-- Opening Marker --

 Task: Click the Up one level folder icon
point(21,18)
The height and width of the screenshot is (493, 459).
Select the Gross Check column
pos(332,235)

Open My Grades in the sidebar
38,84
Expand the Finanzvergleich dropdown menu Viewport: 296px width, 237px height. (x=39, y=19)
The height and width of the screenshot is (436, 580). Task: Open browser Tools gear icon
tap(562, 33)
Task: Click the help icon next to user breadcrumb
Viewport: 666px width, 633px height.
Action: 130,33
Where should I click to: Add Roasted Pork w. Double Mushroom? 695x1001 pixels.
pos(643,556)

-- Closing Marker --
-- Opening Marker --

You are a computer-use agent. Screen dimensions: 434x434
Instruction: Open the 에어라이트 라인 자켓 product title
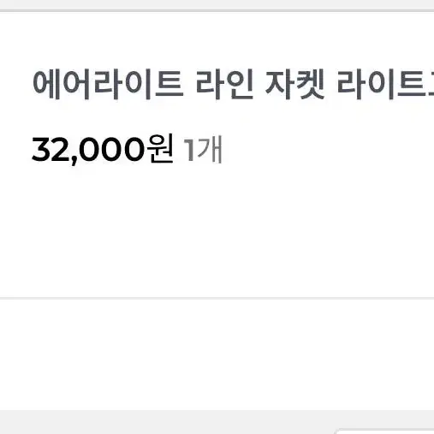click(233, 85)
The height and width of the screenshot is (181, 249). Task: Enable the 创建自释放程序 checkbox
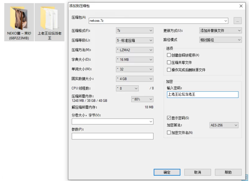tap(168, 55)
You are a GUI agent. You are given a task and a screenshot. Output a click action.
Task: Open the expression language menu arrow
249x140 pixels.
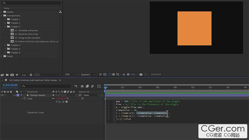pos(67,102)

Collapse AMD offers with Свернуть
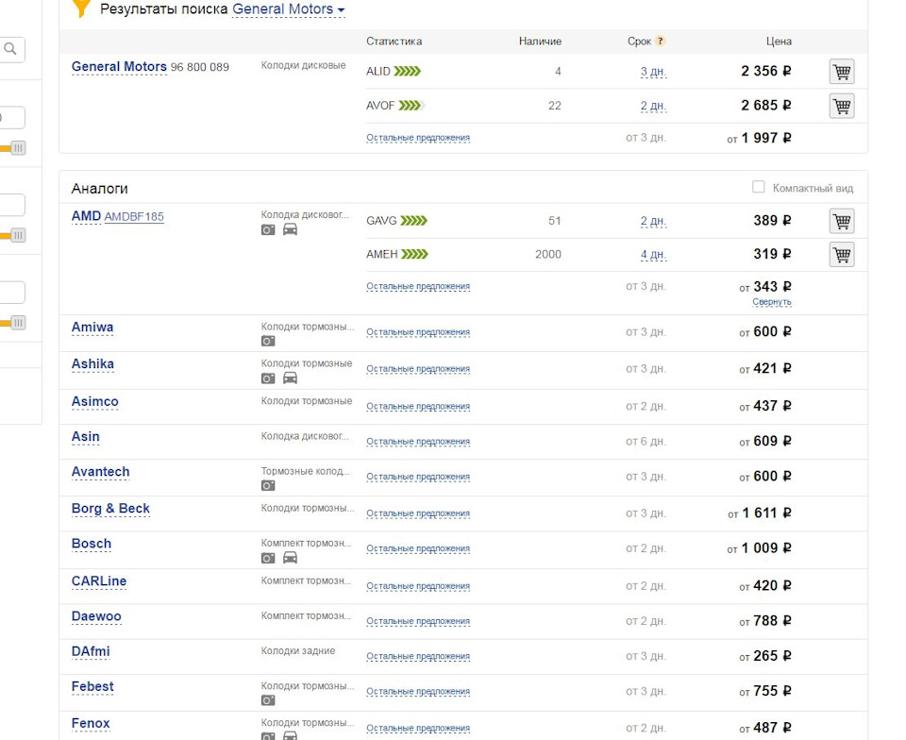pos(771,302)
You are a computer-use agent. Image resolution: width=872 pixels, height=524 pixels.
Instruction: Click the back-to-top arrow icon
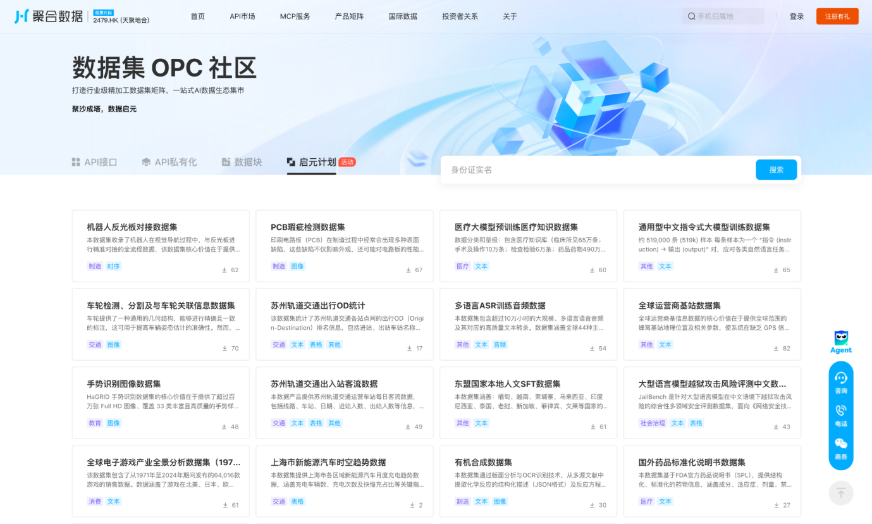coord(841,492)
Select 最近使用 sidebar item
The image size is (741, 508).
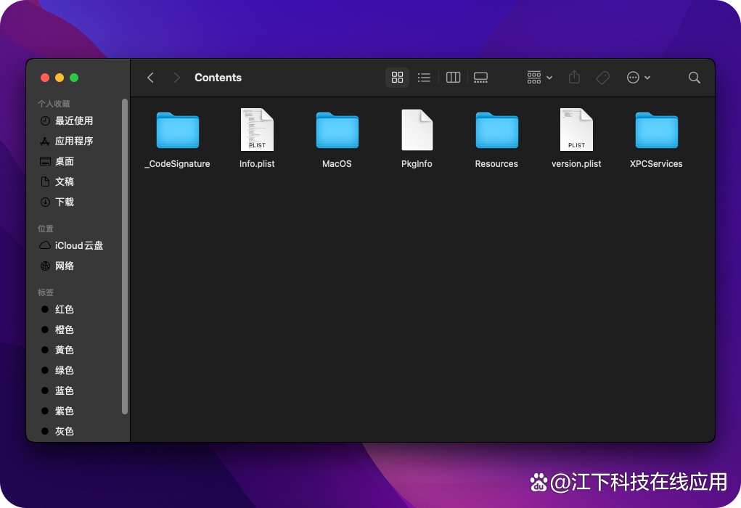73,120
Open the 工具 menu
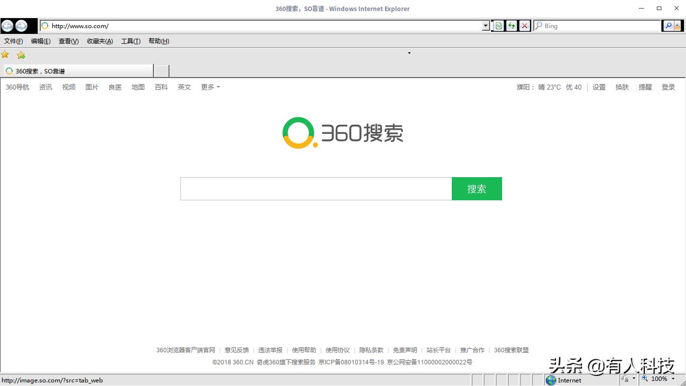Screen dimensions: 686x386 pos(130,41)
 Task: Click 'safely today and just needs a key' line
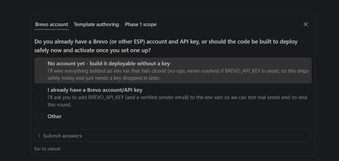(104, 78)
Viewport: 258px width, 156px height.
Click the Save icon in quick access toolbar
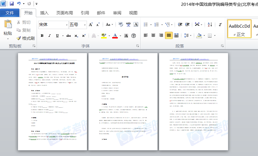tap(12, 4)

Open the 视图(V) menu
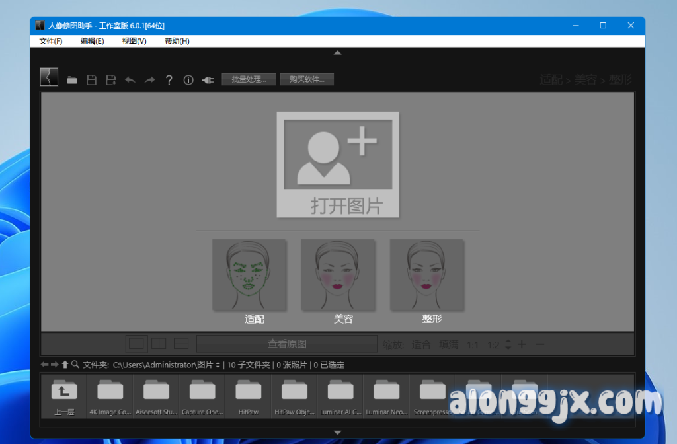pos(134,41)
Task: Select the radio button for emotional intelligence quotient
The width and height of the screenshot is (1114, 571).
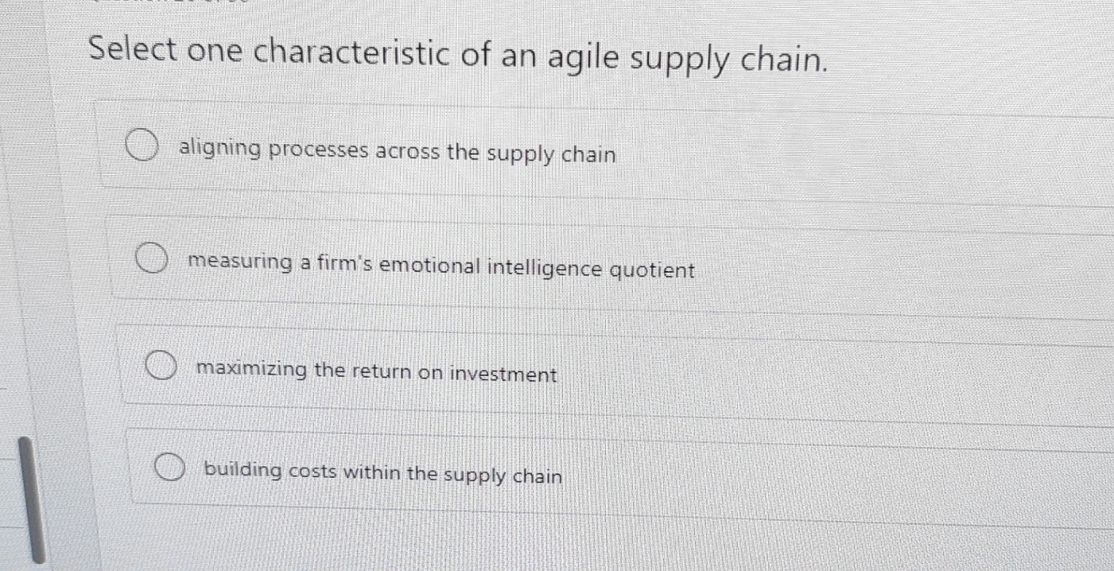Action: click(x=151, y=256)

-- Closing Marker --
-- Opening Marker --

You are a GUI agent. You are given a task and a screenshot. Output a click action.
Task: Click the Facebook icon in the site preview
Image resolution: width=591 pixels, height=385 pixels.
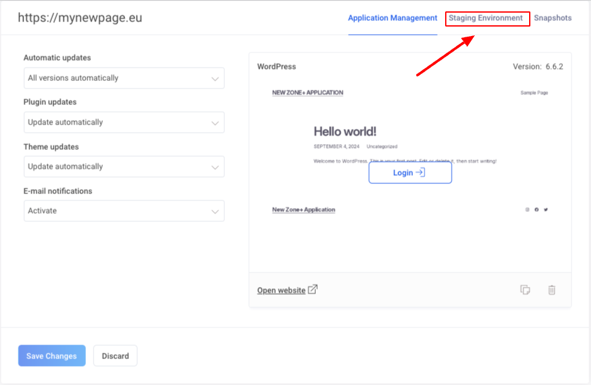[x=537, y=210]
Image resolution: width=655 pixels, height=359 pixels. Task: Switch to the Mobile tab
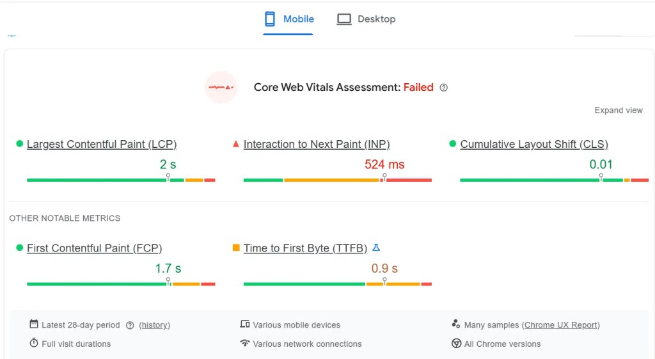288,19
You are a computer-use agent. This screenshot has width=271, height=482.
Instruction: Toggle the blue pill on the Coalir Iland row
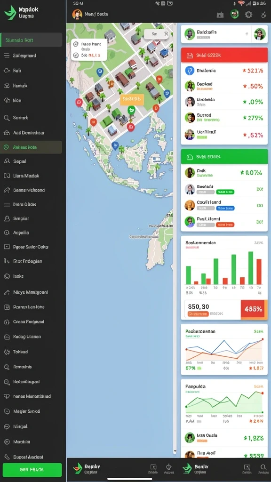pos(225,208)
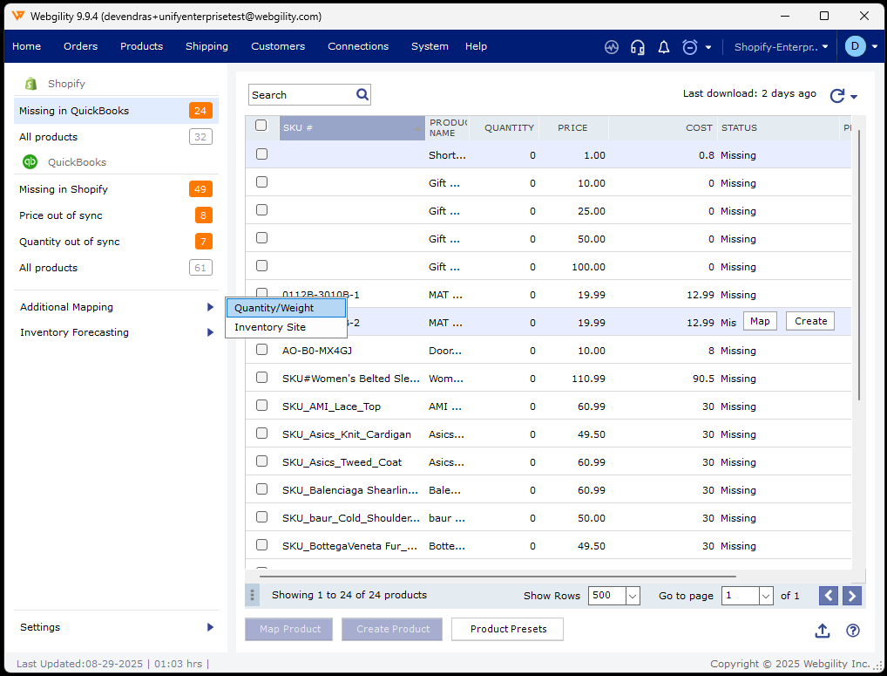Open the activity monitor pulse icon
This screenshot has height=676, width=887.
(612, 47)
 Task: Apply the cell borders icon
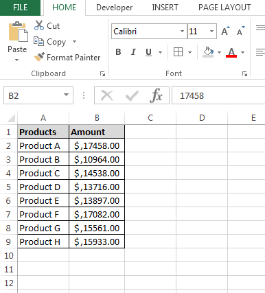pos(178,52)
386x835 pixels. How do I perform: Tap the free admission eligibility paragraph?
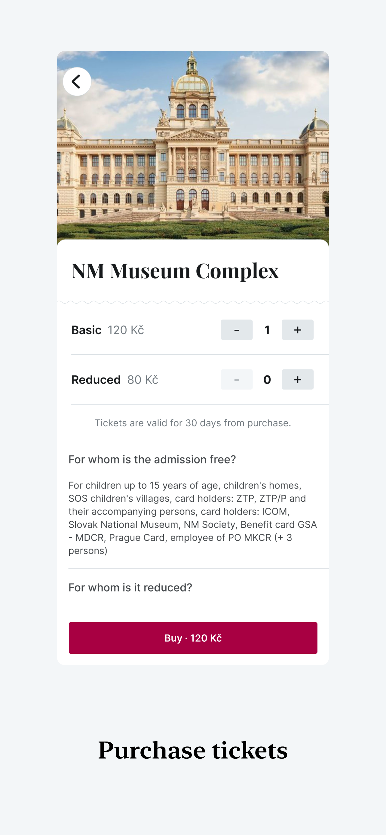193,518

-- Closing Marker --

Activity:
Where a line of the data above includes the string "agent", pull it out.

The answer:
You are a computer-use agent. Screen dimensions: 434x434
You are a GUI agent. You are given a task and a screenshot. Output a click action.
You are a computer-use agent. Image resolution: width=872 pixels, height=524 pixels.
You are a GUI agent. You are given a task and a screenshot. Output a click action.
You are a computer-use agent. This screenshot has width=271, height=482.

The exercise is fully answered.